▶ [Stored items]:
^^^^^^^^
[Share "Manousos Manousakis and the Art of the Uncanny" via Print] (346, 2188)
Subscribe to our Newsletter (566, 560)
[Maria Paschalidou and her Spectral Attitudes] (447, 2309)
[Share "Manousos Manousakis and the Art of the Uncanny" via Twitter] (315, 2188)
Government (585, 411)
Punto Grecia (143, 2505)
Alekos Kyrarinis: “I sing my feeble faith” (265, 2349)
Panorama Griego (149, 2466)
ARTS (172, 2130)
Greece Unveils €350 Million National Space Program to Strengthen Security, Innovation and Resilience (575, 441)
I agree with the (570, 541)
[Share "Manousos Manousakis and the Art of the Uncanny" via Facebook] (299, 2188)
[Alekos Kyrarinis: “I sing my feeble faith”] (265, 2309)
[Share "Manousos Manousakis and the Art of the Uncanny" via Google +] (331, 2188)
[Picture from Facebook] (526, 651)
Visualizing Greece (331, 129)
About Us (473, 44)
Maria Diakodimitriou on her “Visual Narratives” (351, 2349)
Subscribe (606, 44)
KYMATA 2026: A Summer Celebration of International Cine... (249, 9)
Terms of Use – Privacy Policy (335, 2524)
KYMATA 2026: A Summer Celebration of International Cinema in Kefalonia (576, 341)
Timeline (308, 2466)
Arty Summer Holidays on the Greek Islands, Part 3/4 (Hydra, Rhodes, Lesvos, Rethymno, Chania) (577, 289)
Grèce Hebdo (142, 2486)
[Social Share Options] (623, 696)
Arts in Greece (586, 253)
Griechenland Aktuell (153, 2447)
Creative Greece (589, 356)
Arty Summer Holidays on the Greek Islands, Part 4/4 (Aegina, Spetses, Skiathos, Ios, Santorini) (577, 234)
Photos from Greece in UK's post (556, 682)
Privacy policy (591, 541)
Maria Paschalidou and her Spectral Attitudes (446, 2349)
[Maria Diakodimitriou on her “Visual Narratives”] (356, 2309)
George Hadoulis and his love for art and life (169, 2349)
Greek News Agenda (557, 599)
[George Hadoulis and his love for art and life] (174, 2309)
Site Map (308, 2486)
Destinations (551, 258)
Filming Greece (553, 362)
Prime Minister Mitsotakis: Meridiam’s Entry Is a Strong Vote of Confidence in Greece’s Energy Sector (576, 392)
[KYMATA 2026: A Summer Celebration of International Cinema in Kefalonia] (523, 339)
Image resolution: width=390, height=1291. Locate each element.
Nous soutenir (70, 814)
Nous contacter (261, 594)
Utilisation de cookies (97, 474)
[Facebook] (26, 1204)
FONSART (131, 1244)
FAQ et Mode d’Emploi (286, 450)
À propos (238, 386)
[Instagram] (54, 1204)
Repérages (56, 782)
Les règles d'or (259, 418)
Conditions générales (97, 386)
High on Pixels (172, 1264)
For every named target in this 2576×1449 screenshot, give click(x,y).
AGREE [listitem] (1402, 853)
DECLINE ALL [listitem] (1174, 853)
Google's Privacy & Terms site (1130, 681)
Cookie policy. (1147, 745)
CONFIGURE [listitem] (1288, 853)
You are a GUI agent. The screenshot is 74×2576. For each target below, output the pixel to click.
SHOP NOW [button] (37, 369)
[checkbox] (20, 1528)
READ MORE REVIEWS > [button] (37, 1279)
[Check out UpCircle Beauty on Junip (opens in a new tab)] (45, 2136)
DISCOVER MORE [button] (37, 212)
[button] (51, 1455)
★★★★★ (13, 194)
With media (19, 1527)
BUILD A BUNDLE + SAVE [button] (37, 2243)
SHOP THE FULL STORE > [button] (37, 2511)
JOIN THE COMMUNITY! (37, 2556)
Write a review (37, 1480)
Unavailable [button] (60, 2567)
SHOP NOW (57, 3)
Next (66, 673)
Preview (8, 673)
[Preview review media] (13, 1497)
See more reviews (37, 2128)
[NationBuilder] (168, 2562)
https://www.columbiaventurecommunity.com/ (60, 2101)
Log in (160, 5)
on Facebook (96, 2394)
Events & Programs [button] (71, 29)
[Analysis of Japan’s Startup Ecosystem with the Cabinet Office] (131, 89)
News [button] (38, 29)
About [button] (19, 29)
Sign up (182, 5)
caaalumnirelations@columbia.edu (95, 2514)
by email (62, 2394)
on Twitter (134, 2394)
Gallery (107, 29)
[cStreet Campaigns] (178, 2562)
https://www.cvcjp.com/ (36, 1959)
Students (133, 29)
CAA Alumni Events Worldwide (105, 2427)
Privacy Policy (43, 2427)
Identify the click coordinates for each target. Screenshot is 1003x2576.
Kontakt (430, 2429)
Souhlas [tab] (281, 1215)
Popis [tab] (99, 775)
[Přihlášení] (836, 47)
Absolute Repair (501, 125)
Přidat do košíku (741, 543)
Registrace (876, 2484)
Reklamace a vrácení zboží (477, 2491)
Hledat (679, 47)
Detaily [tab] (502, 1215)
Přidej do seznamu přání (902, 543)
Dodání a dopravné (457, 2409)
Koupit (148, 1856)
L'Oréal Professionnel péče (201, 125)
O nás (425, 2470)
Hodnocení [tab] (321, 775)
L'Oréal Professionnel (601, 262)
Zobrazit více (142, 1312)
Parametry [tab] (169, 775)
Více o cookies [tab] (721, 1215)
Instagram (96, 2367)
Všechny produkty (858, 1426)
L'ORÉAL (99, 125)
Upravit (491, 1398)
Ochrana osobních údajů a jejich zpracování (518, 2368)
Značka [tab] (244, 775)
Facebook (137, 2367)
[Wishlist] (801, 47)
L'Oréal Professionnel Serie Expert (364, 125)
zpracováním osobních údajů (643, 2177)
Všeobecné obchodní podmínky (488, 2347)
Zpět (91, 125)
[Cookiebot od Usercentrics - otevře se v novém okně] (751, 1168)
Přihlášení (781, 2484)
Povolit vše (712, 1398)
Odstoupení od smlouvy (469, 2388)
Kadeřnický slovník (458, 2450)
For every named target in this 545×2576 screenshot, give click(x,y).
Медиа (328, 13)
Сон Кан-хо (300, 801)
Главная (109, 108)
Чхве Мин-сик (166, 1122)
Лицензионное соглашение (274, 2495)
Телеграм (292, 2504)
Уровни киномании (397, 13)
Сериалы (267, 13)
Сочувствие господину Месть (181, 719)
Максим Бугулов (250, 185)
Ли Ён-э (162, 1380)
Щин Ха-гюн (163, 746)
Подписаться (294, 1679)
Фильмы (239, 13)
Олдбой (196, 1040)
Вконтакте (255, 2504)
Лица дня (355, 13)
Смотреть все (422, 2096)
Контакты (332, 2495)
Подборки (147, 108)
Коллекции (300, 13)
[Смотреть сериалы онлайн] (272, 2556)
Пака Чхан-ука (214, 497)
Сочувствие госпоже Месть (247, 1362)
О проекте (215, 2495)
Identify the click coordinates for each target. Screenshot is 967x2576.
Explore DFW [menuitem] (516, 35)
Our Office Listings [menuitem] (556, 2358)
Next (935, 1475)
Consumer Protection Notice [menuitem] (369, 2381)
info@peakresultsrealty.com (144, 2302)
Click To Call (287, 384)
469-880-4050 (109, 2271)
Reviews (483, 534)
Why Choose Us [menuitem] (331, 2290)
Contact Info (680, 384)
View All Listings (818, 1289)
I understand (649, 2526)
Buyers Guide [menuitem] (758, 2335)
^^^^^^^^
▶ [TASK PROMPT]:
For every line above with the word "Manousakis" in it, make a copy.

▶ [RESULT OF THE TASK]:
[Share "Manousos Manousakis and the Art of the Uncanny" via Print] (346, 2188)
[Share "Manousos Manousakis and the Art of the Uncanny" via Twitter] (315, 2188)
[Share "Manousos Manousakis and the Art of the Uncanny" via Facebook] (299, 2188)
[Share "Manousos Manousakis and the Art of the Uncanny" via Google +] (331, 2188)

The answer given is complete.